## What to produce
Print only what runs from the line that includes "Image resolution: width=1568" to the end of the listing, word for word, and do not include any pictures.

## Listed records
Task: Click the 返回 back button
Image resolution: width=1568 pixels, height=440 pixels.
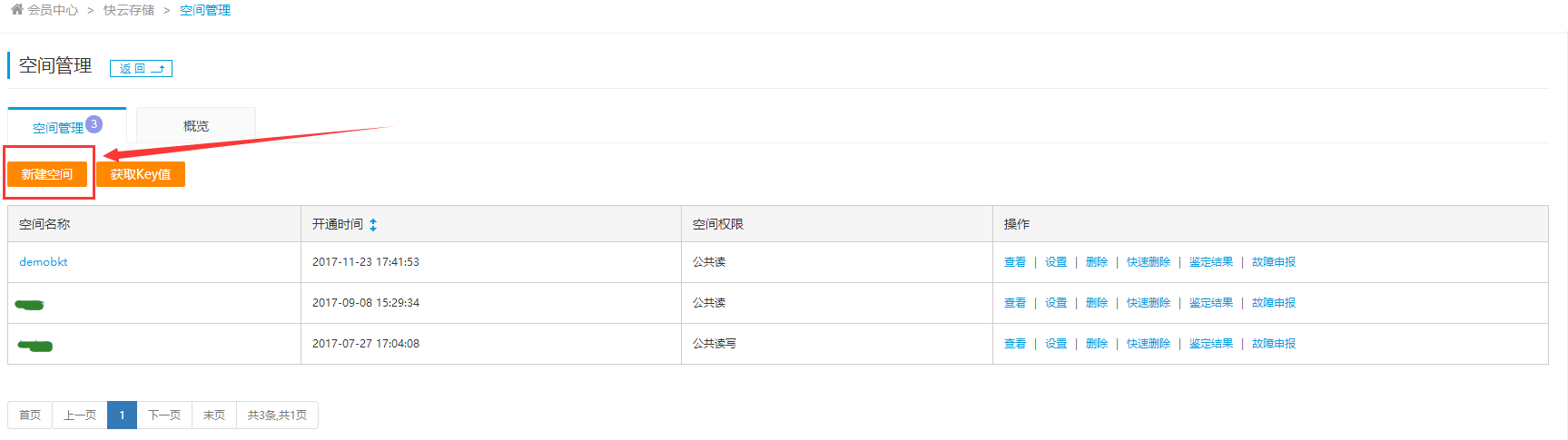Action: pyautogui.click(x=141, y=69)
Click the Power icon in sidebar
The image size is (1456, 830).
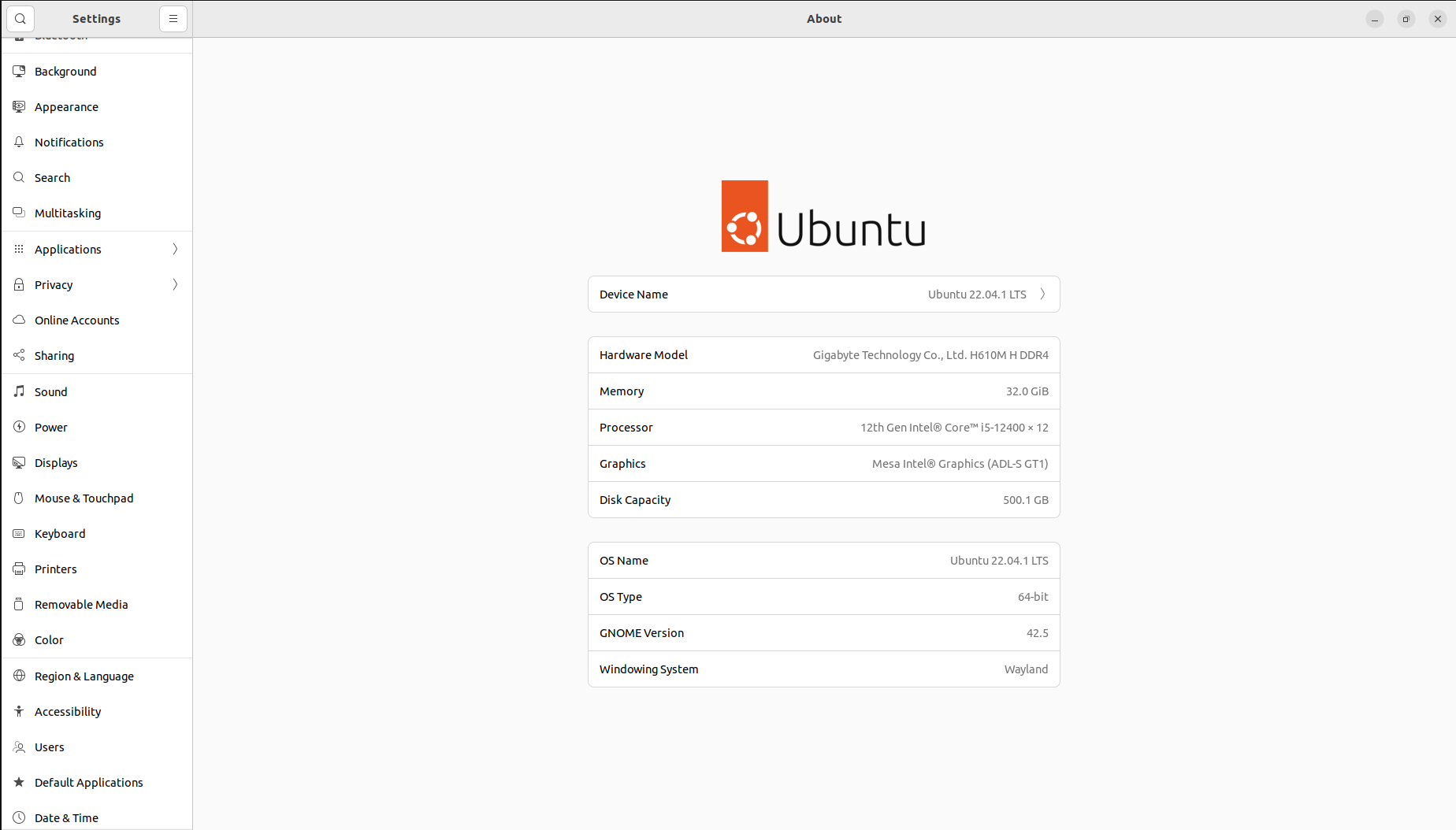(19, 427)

## Answer box
Image resolution: width=1568 pixels, height=440 pixels.
Action: pyautogui.click(x=141, y=69)
Click the Power icon in sidebar
The image size is (1456, 830).
(19, 427)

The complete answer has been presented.